Problem | Type every record exactly as it appears.

Data excerpts |

____

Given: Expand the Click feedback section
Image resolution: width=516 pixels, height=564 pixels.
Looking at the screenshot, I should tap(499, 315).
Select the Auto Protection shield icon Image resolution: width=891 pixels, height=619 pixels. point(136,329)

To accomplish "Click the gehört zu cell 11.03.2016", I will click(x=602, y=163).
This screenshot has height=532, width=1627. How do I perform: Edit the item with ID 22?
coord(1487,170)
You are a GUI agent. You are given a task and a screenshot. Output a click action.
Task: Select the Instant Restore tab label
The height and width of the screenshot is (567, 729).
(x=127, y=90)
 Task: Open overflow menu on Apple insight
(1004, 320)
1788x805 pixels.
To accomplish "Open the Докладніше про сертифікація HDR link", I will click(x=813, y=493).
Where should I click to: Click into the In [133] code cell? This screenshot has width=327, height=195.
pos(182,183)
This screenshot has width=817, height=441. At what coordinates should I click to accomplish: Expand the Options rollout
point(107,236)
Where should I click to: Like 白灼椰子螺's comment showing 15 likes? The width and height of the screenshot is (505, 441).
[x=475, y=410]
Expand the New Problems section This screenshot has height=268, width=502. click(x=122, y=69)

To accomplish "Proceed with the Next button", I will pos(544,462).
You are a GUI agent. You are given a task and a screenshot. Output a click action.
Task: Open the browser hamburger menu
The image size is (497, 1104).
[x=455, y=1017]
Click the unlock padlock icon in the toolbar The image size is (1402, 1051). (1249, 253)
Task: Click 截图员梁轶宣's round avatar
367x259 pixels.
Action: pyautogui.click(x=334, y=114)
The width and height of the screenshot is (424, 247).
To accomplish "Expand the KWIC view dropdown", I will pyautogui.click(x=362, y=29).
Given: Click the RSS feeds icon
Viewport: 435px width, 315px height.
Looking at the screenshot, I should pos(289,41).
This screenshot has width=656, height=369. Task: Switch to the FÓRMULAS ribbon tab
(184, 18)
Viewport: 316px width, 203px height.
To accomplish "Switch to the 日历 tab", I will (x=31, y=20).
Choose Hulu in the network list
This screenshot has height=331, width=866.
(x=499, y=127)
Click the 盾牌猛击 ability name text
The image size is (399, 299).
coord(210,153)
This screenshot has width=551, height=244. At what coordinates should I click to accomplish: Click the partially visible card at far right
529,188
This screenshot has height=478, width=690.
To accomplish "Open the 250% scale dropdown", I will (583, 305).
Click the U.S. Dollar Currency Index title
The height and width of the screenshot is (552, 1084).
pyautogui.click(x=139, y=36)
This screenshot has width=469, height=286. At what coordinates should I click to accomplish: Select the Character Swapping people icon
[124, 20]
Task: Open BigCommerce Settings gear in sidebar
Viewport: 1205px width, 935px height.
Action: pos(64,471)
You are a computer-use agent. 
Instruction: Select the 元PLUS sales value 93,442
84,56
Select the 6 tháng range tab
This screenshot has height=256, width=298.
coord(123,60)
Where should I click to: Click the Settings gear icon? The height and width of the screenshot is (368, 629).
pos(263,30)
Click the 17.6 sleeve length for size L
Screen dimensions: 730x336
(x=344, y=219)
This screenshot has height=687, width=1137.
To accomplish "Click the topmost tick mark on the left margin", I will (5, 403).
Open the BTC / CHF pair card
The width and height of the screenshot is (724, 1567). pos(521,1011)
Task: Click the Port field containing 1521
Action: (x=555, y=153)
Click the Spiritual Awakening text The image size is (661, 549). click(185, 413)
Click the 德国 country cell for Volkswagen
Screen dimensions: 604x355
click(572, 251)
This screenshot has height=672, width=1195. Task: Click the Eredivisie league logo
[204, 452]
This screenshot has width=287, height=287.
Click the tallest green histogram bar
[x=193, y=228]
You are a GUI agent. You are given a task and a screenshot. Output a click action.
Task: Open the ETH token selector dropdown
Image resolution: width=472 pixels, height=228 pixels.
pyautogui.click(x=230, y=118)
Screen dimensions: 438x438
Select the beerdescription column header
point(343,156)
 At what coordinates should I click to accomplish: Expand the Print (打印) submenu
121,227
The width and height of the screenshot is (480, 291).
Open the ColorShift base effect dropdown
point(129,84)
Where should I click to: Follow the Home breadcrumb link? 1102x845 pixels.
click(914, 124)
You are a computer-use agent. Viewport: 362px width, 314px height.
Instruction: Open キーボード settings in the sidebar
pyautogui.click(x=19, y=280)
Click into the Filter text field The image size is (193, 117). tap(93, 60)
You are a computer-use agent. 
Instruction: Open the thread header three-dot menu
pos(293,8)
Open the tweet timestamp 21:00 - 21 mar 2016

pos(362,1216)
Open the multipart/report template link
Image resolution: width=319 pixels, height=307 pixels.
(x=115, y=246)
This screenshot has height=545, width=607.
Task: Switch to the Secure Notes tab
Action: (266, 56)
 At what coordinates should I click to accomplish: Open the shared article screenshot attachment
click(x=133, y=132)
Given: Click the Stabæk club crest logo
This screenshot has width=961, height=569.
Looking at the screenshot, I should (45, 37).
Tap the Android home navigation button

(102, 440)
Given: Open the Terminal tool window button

____

Response for this exercise |
Given: Expand the Click feedback section
Image resolution: width=516 pixels, height=564 pixels.
Looking at the screenshot, I should tap(499, 315).
Select the Auto Protection shield icon Image resolution: width=891 pixels, height=619 pixels. point(136,329)

To accomplish "Click the gehört zu cell 11.03.2016", I will click(x=602, y=163).
This screenshot has height=532, width=1627. How do I perform: Edit the item with ID 22?
coord(1487,170)
You are a GUI agent. You are given a task and a screenshot. Output a click action.
Task: Select the Instant Restore tab label
The height and width of the screenshot is (567, 729).
(x=127, y=90)
 Task: Open overflow menu on Apple insight
(1004, 320)
1788x805 pixels.
To accomplish "Open the Докладніше про сертифікація HDR link", I will click(x=813, y=493).
Where should I click to: Click into the In [133] code cell? This screenshot has width=327, height=195.
pos(182,183)
This screenshot has width=817, height=441. At what coordinates should I click to accomplish: Expand the Options rollout
point(107,236)
Where should I click to: Like 白灼椰子螺's comment showing 15 likes? The width and height of the screenshot is (505, 441).
[x=475, y=410]
Expand the New Problems section This screenshot has height=268, width=502. click(x=122, y=69)

To accomplish "Proceed with the Next button", I will pos(544,462).
You are a GUI agent. You are given a task and a screenshot. Output a click action.
Task: Open the browser hamburger menu
The image size is (497, 1104).
[x=455, y=1017]
Click the unlock padlock icon in the toolbar The image size is (1402, 1051). (1249, 253)
Task: Click 截图员梁轶宣's round avatar
367x259 pixels.
Action: pyautogui.click(x=334, y=114)
The width and height of the screenshot is (424, 247).
To accomplish "Expand the KWIC view dropdown", I will pyautogui.click(x=362, y=29).
Given: Click the RSS feeds icon
Viewport: 435px width, 315px height.
Looking at the screenshot, I should pos(289,41).
This screenshot has width=656, height=369. Task: Switch to the FÓRMULAS ribbon tab
(184, 18)
Viewport: 316px width, 203px height.
To accomplish "Switch to the 日历 tab", I will (x=31, y=20).
Choose Hulu in the network list
This screenshot has height=331, width=866.
(x=499, y=127)
Click the 盾牌猛击 ability name text
The image size is (399, 299).
coord(210,153)
This screenshot has width=551, height=244. At what coordinates should I click to accomplish: Click the partially visible card at far right
529,188
This screenshot has height=478, width=690.
To accomplish "Open the 250% scale dropdown", I will (583, 305).
Click the U.S. Dollar Currency Index title
The height and width of the screenshot is (552, 1084).
pyautogui.click(x=139, y=36)
This screenshot has width=469, height=286. At what coordinates should I click to accomplish: Select the Character Swapping people icon
[124, 20]
Task: Open BigCommerce Settings gear in sidebar
Viewport: 1205px width, 935px height.
Action: pos(64,471)
You are a computer-use agent. 
Instruction: Select the 元PLUS sales value 93,442
84,56
Select the 6 tháng range tab
This screenshot has height=256, width=298.
coord(123,60)
Where should I click to: Click the Settings gear icon? The height and width of the screenshot is (368, 629).
pos(263,30)
Click the 17.6 sleeve length for size L
Screen dimensions: 730x336
(x=344, y=219)
This screenshot has height=687, width=1137.
To accomplish "Click the topmost tick mark on the left margin", I will (5, 403).
Open the BTC / CHF pair card
The width and height of the screenshot is (724, 1567). pos(521,1011)
Task: Click the Port field containing 1521
Action: (x=555, y=153)
Click the Spiritual Awakening text The image size is (661, 549). click(185, 413)
Click the 德国 country cell for Volkswagen
Screen dimensions: 604x355
click(572, 251)
This screenshot has height=672, width=1195. Task: Click the Eredivisie league logo
[204, 452]
This screenshot has width=287, height=287.
Click the tallest green histogram bar
[x=193, y=228]
You are a GUI agent. You are given a task and a screenshot. Output a click action.
Task: Open the ETH token selector dropdown
Image resolution: width=472 pixels, height=228 pixels.
pyautogui.click(x=230, y=118)
Screen dimensions: 438x438
Select the beerdescription column header
point(343,156)
 At what coordinates should I click to accomplish: Expand the Print (打印) submenu
121,227
The width and height of the screenshot is (480, 291).
Open the ColorShift base effect dropdown
point(129,84)
Where should I click to: Follow the Home breadcrumb link? 1102x845 pixels.
click(914, 124)
You are a computer-use agent. Viewport: 362px width, 314px height.
Instruction: Open キーボード settings in the sidebar
pyautogui.click(x=19, y=280)
Click into the Filter text field The image size is (193, 117). tap(93, 60)
You are a computer-use agent. 
Instruction: Open the thread header three-dot menu
pos(293,8)
Open the tweet timestamp 21:00 - 21 mar 2016

pos(362,1216)
Open the multipart/report template link
Image resolution: width=319 pixels, height=307 pixels.
(x=115, y=246)
This screenshot has height=545, width=607.
Task: Switch to the Secure Notes tab
Action: (266, 56)
 At what coordinates should I click to accomplish: Open the shared article screenshot attachment
click(x=133, y=132)
Given: Click the Stabæk club crest logo
This screenshot has width=961, height=569.
Looking at the screenshot, I should (45, 37).
Tap the Android home navigation button

(102, 440)
Given: Open the Terminal tool window button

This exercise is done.